売れなくなった「倉……、なんとか」いう頭頂部が薄くて風采の上がらない、腹が出ているのに貧相な作家に「本を出してくれ」と迫られる編集者たちを描いた冒頭作から衝撃的です。

それにしても、この「作家の人たち」、どこかで読んだような気がする、と思ったら。
唐沢なをきの漫画「まんが家総進撃(まんが極道)」にどこかよく似ています。

とりわけ、「持ち込み原稿を歓迎するハナシ」に出てくる「作家志望」の人々は、「まんが家総進撃」に出てきた編集部に困った漫画原稿を持ち込む身勝手で半分理性と正気を失って残った本能と欲求だけで動いているような人たちにそっくりだ!

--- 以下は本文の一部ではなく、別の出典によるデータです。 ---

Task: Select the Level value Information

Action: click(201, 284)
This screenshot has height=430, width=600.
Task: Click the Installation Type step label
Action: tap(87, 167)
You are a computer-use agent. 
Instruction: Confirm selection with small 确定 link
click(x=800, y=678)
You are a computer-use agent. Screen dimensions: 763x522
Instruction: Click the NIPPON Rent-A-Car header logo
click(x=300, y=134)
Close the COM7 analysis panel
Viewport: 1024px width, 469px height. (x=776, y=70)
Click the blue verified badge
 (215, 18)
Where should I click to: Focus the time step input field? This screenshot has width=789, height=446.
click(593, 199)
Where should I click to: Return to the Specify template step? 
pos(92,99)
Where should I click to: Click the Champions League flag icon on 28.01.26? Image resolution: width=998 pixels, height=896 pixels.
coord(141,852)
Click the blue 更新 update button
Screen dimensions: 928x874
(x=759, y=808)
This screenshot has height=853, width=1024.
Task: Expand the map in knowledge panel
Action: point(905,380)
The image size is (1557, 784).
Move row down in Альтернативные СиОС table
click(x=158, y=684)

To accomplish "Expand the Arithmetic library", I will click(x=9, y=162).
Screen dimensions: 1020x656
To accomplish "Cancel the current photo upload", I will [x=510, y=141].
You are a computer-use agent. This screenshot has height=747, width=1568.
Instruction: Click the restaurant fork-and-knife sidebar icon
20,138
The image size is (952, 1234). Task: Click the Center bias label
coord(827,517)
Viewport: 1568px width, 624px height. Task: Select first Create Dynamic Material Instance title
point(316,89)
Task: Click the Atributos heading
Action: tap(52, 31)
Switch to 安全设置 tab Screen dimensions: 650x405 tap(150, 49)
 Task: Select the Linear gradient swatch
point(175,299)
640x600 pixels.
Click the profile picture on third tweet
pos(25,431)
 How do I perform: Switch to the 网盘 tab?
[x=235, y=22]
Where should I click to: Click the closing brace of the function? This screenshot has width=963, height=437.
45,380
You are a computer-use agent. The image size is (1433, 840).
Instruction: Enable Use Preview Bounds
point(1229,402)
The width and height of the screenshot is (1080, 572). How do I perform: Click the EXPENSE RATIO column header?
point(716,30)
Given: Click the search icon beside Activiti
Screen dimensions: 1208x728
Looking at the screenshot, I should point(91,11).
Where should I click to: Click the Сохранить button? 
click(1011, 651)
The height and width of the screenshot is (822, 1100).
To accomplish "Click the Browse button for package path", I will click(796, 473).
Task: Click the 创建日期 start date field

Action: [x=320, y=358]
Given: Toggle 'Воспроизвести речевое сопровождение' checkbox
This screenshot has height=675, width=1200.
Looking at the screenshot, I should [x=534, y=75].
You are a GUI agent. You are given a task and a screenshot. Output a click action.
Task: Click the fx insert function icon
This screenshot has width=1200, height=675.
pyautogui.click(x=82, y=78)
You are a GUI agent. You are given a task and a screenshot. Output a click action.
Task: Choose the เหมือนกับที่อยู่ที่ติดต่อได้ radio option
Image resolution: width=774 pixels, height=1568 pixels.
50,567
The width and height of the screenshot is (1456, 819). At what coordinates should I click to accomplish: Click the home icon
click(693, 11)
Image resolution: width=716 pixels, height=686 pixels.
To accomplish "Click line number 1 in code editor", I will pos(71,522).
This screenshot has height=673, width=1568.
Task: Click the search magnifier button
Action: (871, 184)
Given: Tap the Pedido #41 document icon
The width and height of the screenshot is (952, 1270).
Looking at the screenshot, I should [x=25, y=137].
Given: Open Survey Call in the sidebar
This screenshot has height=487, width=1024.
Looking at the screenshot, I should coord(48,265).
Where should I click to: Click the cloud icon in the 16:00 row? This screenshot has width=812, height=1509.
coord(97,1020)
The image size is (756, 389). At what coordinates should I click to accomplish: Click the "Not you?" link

そのほかにも、新人賞を獲ってデビューしたはいいけど、担当編集者の忠告を聞かずに会社を辞めてしまった「夢の印税生活」の結末が涙なくては読めなかったり、近未来の文学賞選考風景が風刺にもならず皮肉としても成り立たない、単なるかなり確実な未来予測にしか見えなかったりです。
出版界の将来を見据えた読みごたえ十分の一冊ですが。

冒頭作に登場する倉……、なんとかいう売れない作家たちを評した編集者の言葉にもある通り、無駄に長い部分もあります。